## Given text
_ _ _ _ _ _ _

The Company plans to complete contingency plans by mid-1999 to deal
with possible failures in systems which it determines may not achieve
Y2K Compliance on a timely basis.

Forward-Looking Information

The Company's future results of operations and certain statements
contained in this Report on Form 10-Q, including without limitation in
this "Management's Discussion and Analysis of Results of Operations
and Financial Condition," constitute forward-looking statements. Such
statements are based on management's current views and assumptions and
involve risks, uncertainties and other factors that could cause actual
results to differ materially from management's current expectations.
Among these factors are business conditions and the general economy;
competitive factors, such as acceptance of new products and price
pressures; risk of nonpayment of accounts receivable; risks associated
with foreign operations; the ability of the Company to achieve Y2K
Compliance in accordance with its current program including the
ability of the Company to ascertain and plan for compliance issues of
third-party vendors; regulations and laws affecting business in each
of the Company's markets; and other risks and uncertainties described
from time to time in the Company's filings with the Securities and
Exchange Commission.































                                   -11-

/12


                        PART II - OTHER INFORMATION


Item 1.  Legal Proceedings

     The Attorney General of the Commonwealth of Massachusetts is
     conducting an investigation into certain former operations of a
     division of the Company during portions of the years 1991 through
     1995.  The Company is cooperating with this investigation of
     possible violations of environmental statutes and regulations
     that relate to one facility that ceased operations in 1995.  The
     Company cannot predict the outcome of this matter, but it may
     result in administrative, civil or criminal charges and/or
     monetary payments.

_ _ _ _ _ _ _

## Given entries

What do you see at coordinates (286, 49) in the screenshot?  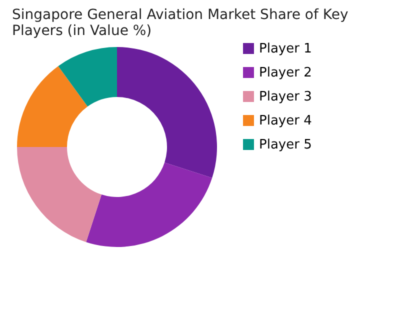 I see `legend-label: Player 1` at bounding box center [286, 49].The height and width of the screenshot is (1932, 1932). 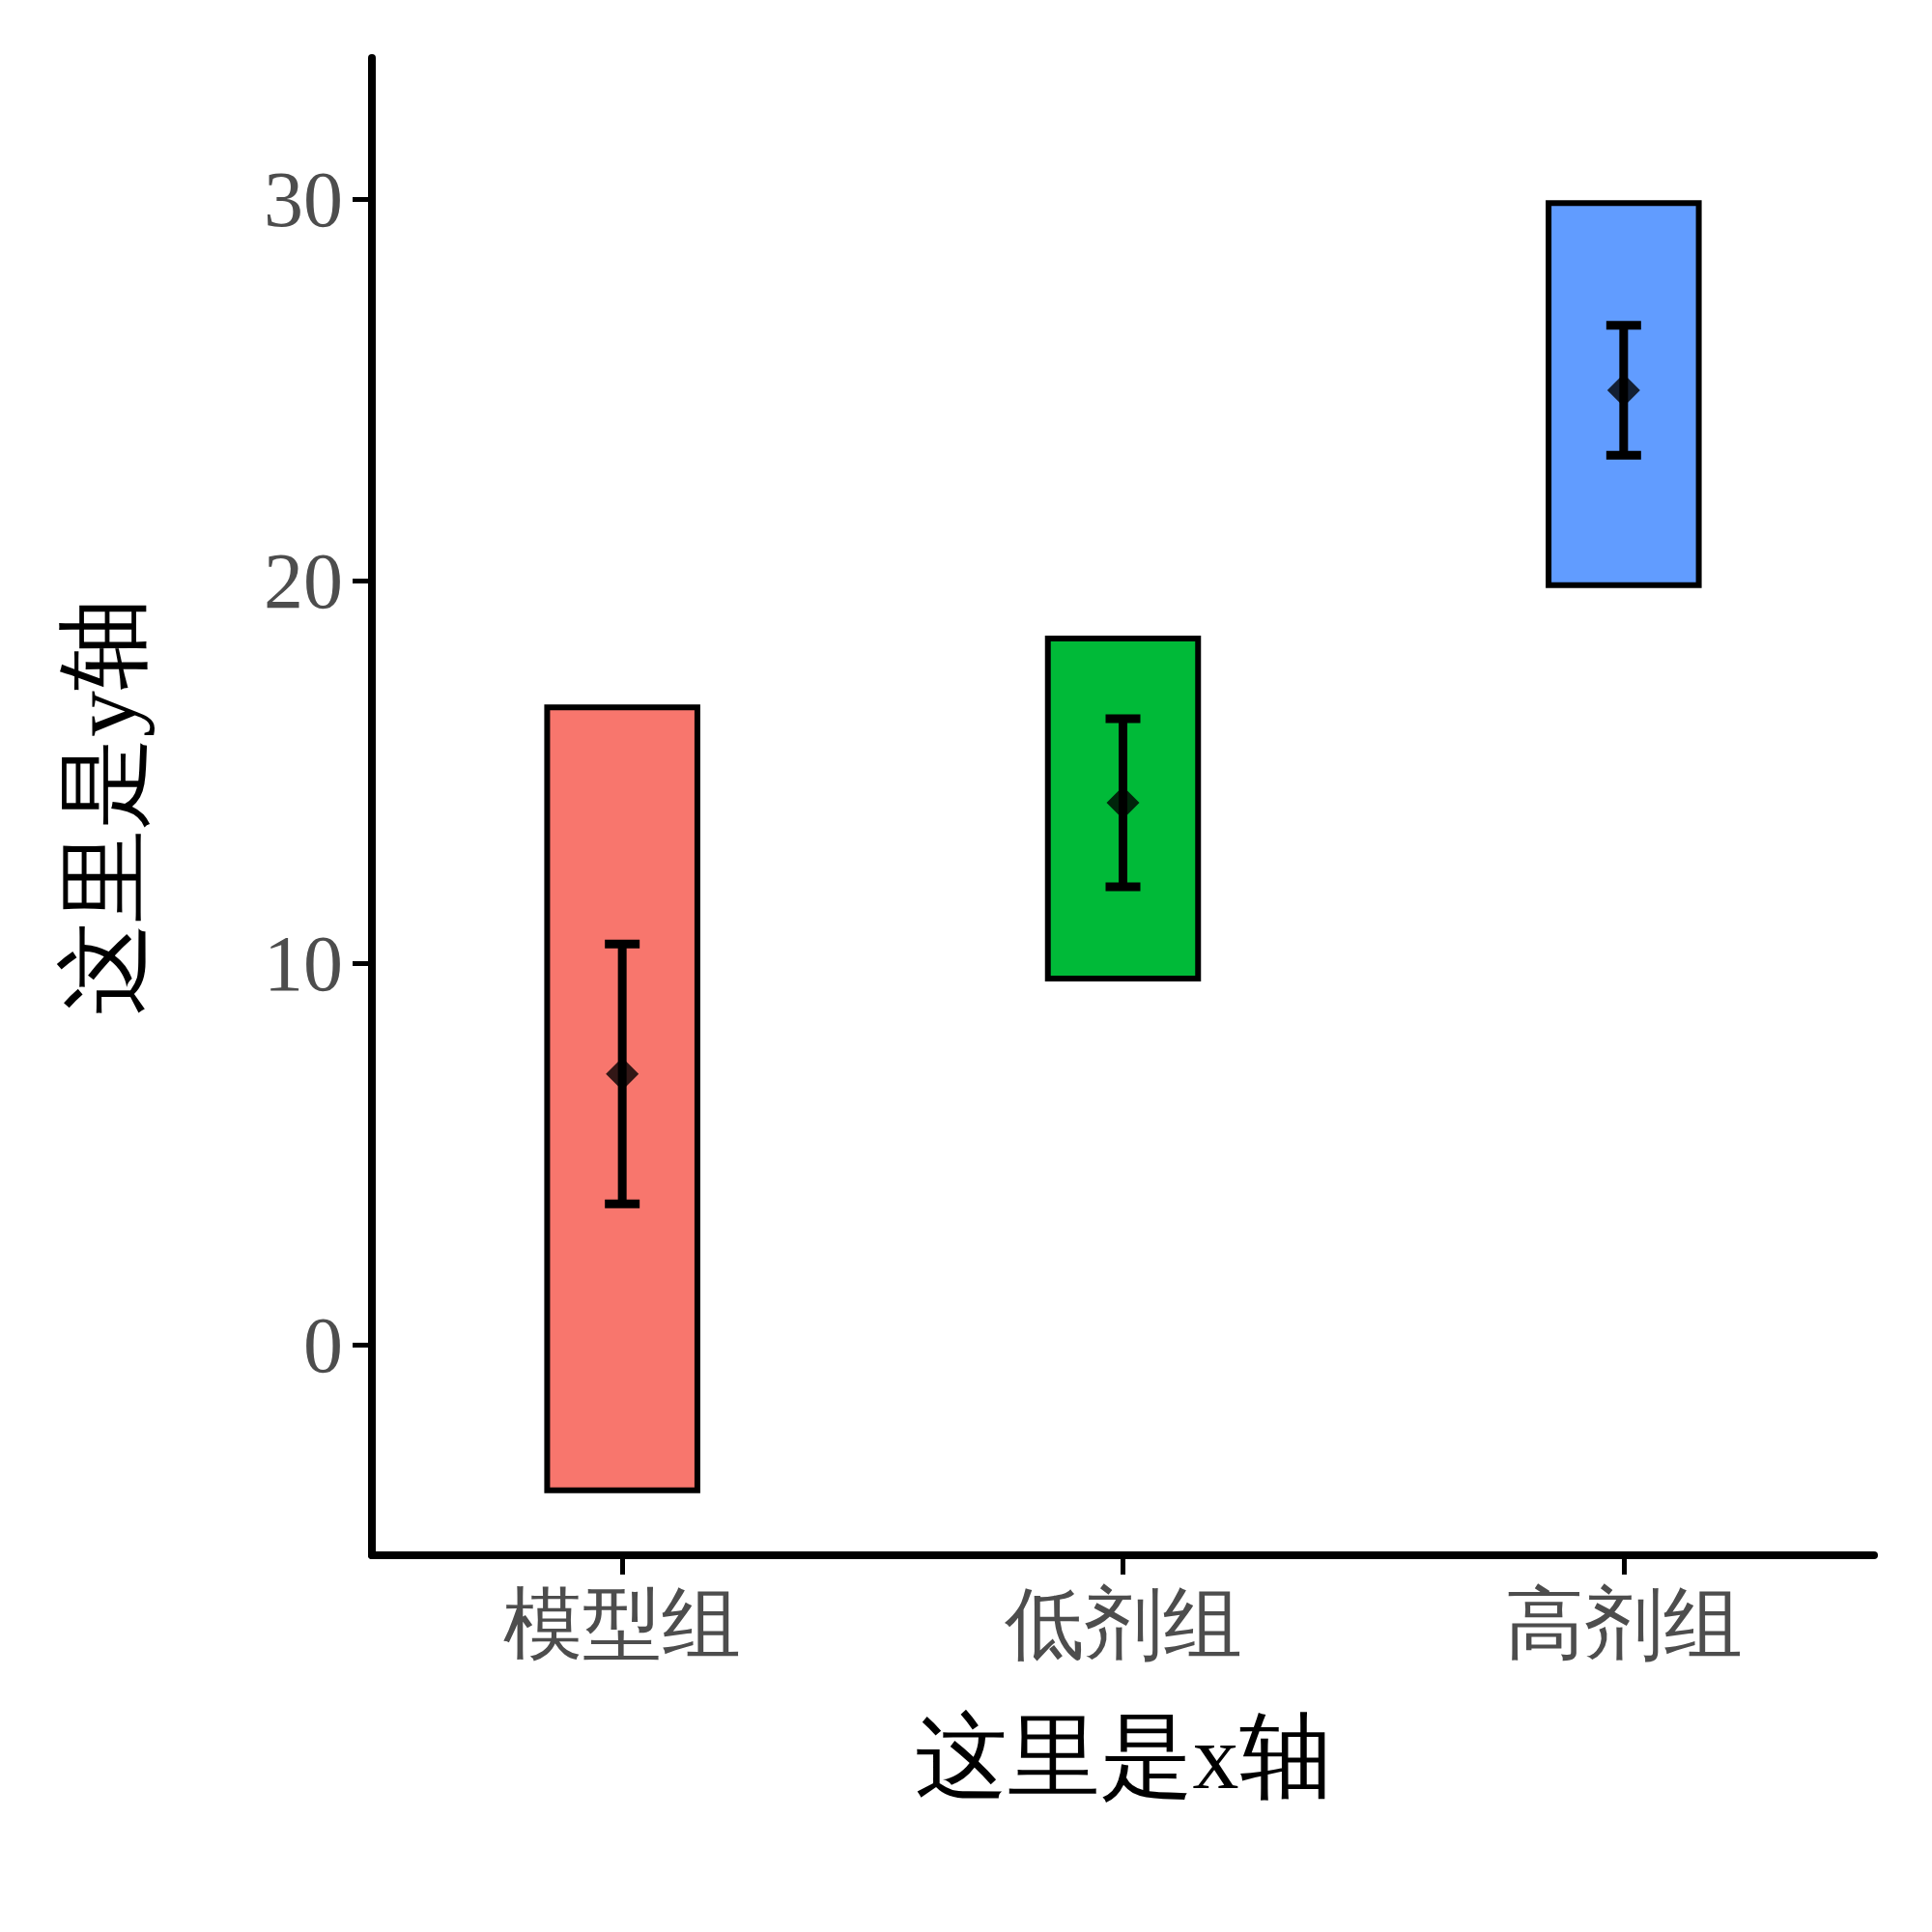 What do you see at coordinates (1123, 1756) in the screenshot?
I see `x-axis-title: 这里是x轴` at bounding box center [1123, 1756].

_ _ _ _ _ _ _

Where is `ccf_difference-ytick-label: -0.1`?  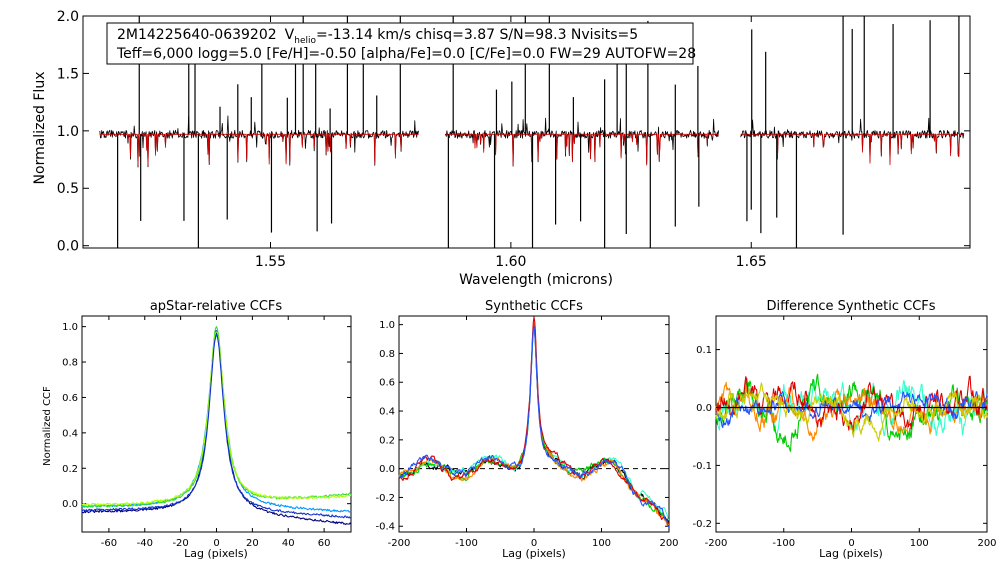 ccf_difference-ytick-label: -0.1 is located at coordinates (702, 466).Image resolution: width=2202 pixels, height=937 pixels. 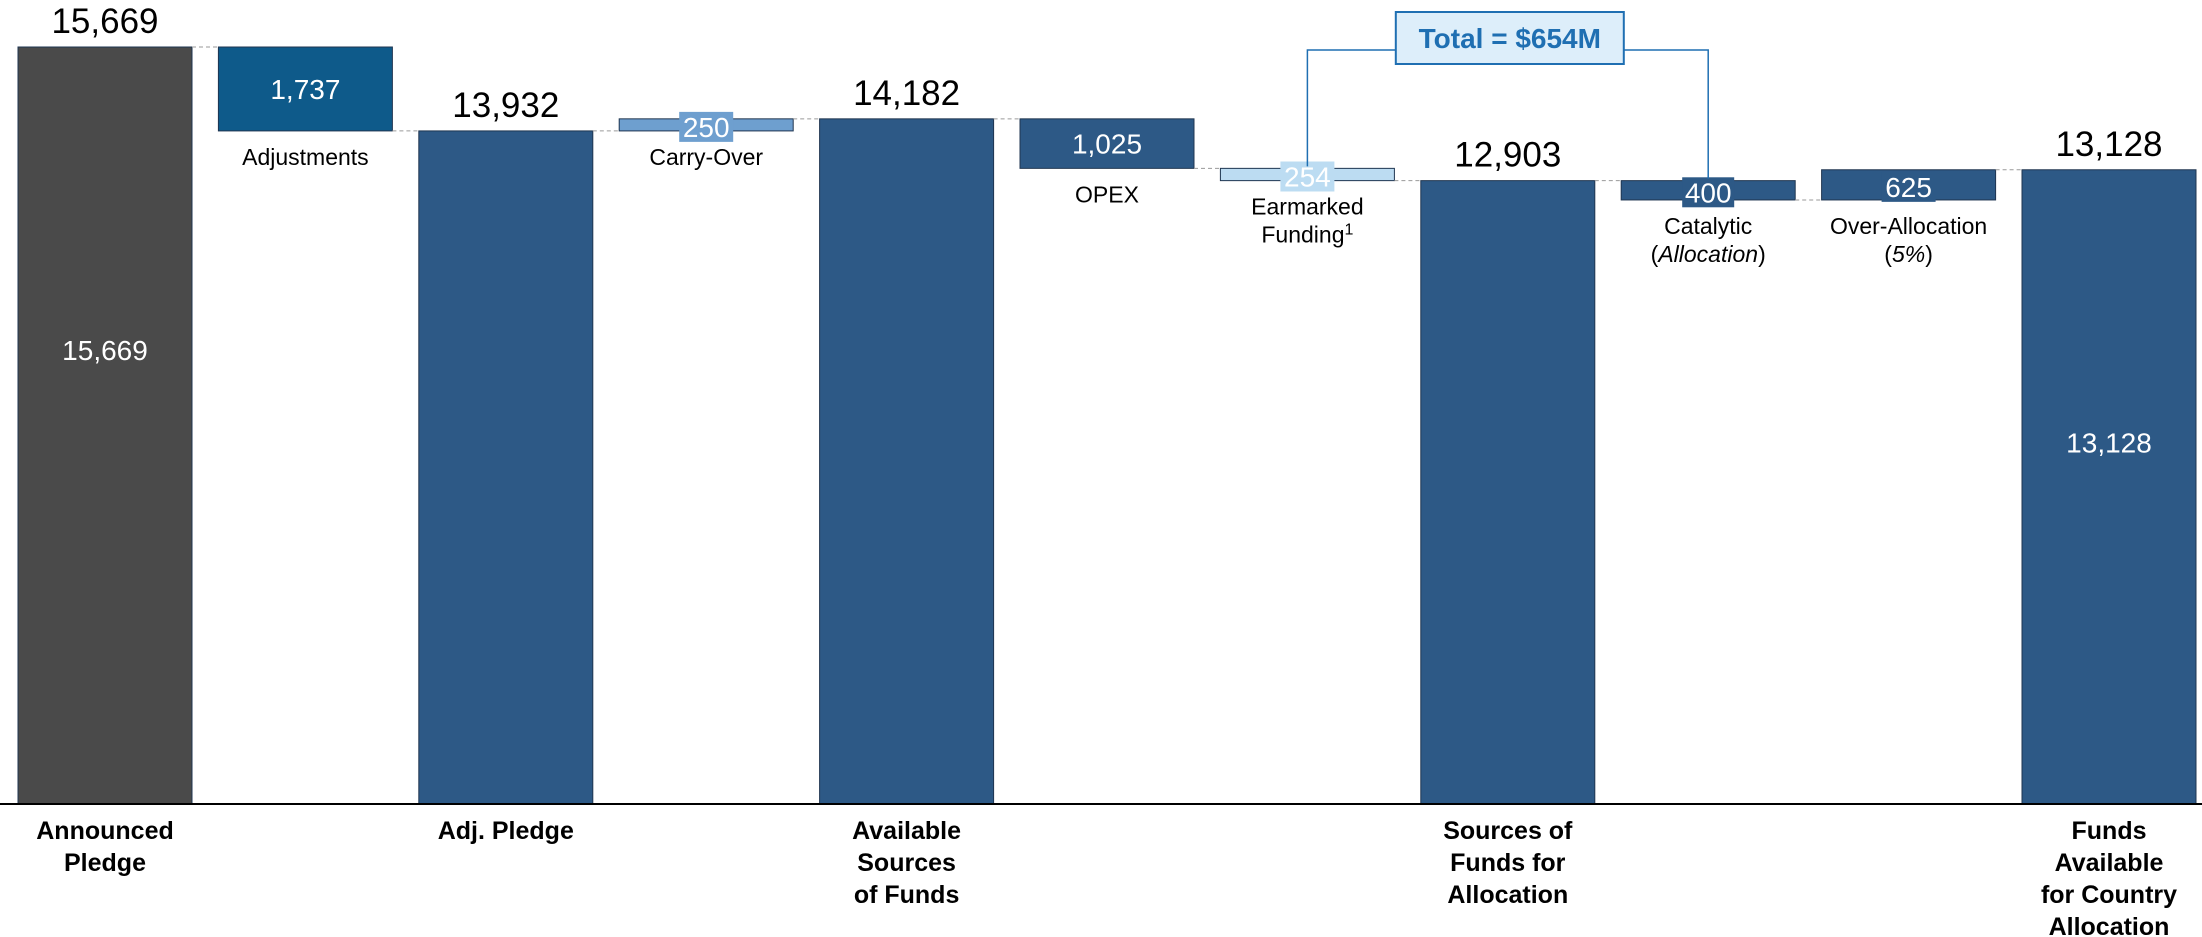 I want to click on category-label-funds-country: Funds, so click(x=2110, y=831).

_ _ _ _ _ _ _

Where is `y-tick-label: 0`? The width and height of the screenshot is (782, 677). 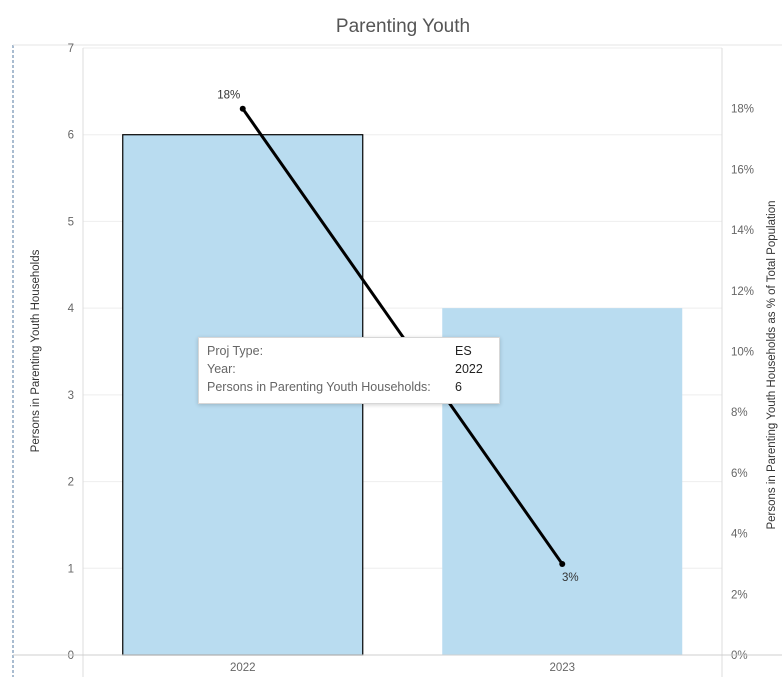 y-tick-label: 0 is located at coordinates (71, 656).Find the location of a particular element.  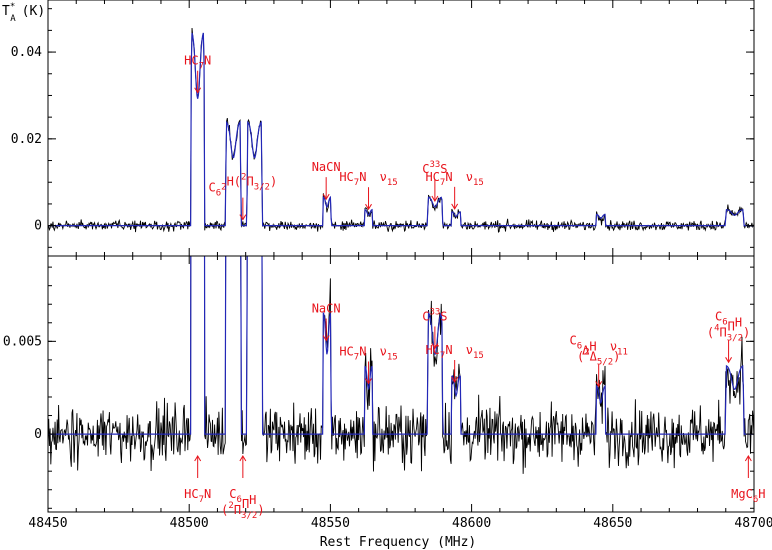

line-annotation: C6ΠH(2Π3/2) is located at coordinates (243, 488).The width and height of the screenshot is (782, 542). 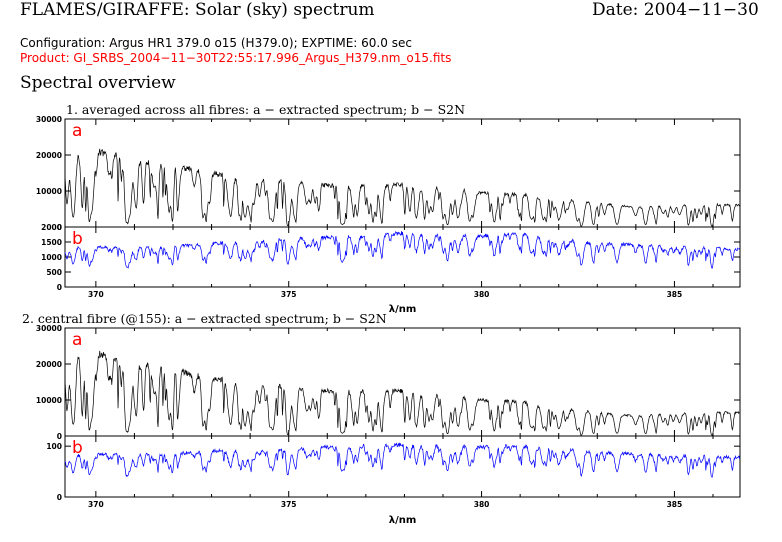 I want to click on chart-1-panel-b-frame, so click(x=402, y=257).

_ _ _ _ _ _ _

## Brief 1
According to the 10-Q excerpt, by when does the Company plan to complete its Y2K contingency plans?
## Brief 2
Continue the 10-Q excerpt from its final sentence, keeping the same filing style.

## Exercise output 1
By mid-1999.

## Exercise output 2
Item 5.  Other Information

     The Company's 1999 Annual Meeting is presently expected to be
     held on May 6, 1999.  Proposals of stockholders intended to be
     presented at the 1999 Annual Meeting must be received no later
     than November 30, 1998 for inclusion in the Company's Proxy
     Statement and Proxy for the 1999 Annual Meeting.

     Under the Company's By-Laws, notice of a stockholder proposal for
     action at the 1999 Annual Meeting for which inclusion in the
     Company's Proxy Statement will not be sought must be given to the
     Clerk of the Company no earlier than January 7, 1999 and no later
     than February 16, 1999.  Notice of a stockholder proposal for
     nomination to the Board of Directors to be voted upon at the 1999
     Annual Meeting must also be received by the Clerk of the Company
     no earlier than January 7, 1999 and no later than February 16,
     1999.  Articles V and VII of the Company's By-Laws contain
     certain requirements for the content of such notices.

Item 6.  Exhibits and Reports on Form 8-K

(a)  Exhibits

     Exhibit 10     Material Contracts

                    10.1   Ionics, Incorporated 1998 Non-Employee
                           Directors' Fee Plan.

(b)  Reports on Form 8-K

     No reports on Form 8-K were filed during the quarter ended
     September 30, 1998.

     All other items reportable under Part II have been omitted as
     inapplicable or because the answer is negative, or because the
     information was previously reported to the Securities and
     Exchange Commission.

                                -12-
/13





                             SIGNATURES



     Pursuant to the requirements of the Securities Exchange Act of
1934, the registrant has duly caused this report to be signed on its
behalf by the undersigned thereunto duly authorized.



                                 IONICS, INCORPORATED



Date:   November 14, 1998        By: /s/Arthur L. Goldstein              
                                     Arthur L. Goldstein
                                     Chairman and Chief Executive Officer
                                     (duly authorized officer)



Date:   November 14, 1998        By: /s/Robert J. Halliday               
                                     Robert J. Halliday
                                     Vice President, Finance
                                     (chief financial officer)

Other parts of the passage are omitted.